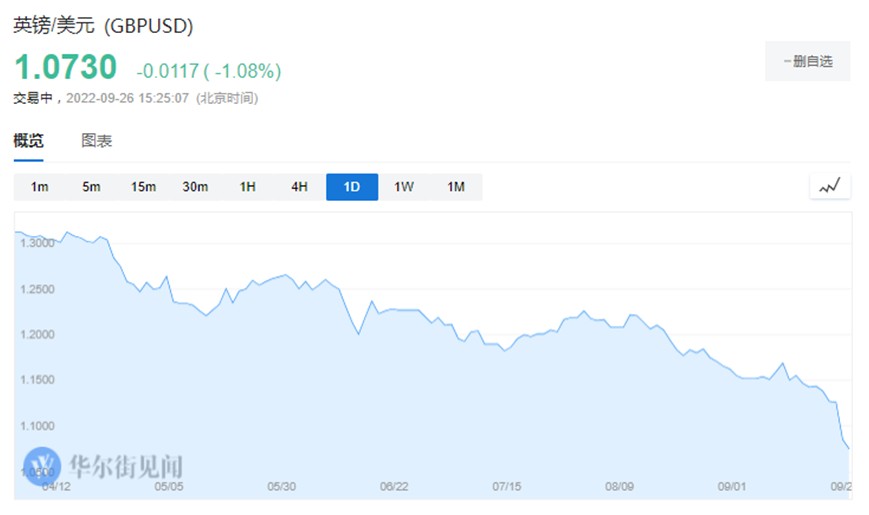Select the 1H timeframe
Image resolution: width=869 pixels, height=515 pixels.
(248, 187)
□ □ □ □
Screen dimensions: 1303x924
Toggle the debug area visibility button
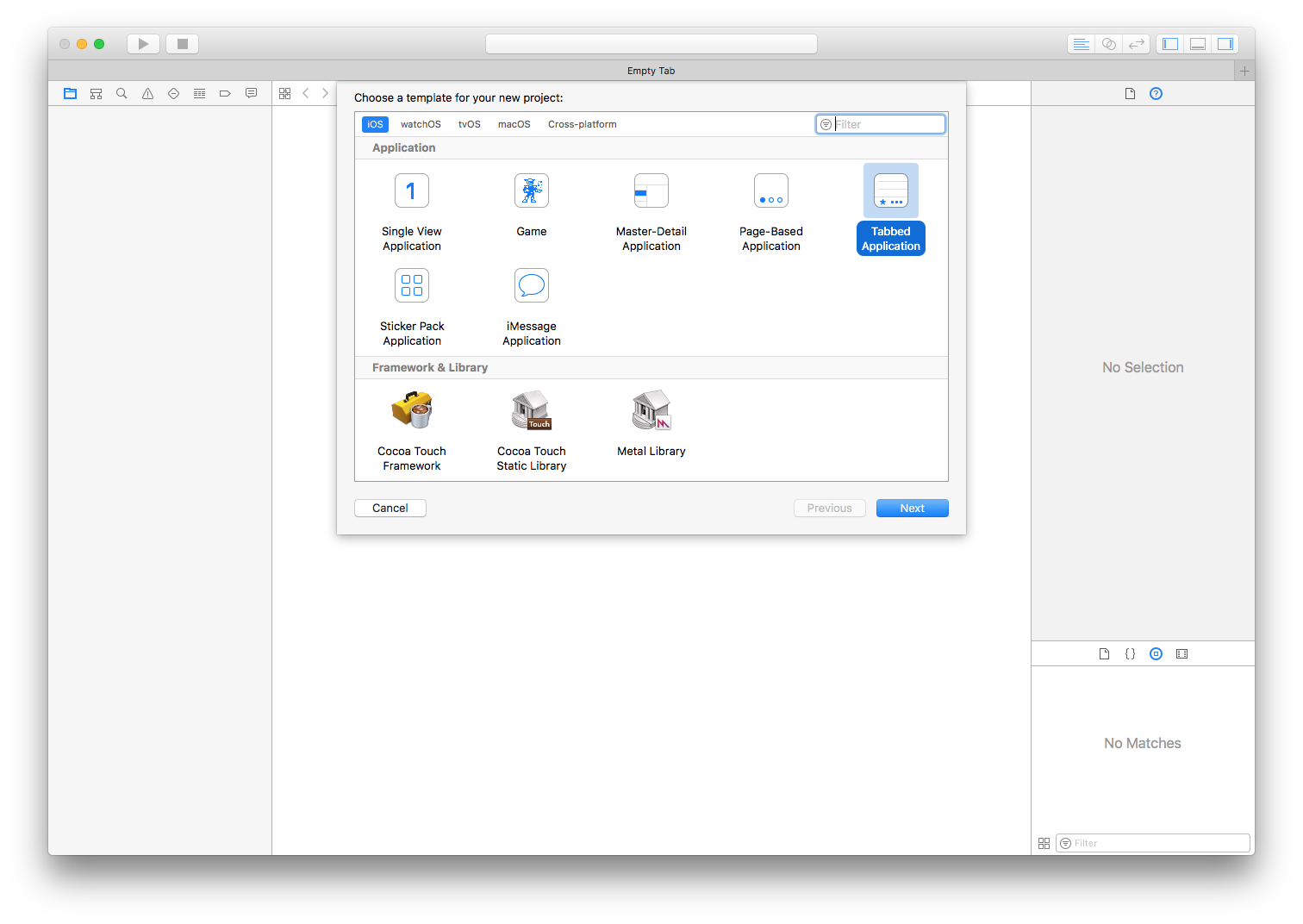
□ □ □ □
EXERCISE INSTRUCTIONS: Go to the line in the material above that contains "Screen dimensions: 1303x924" and copy exactly from there through the line that contains "Toggle the debug area visibility button", stopping after it.

OUTPUT OF THE EXERCISE:
Screen dimensions: 1303x924
Toggle the debug area visibility button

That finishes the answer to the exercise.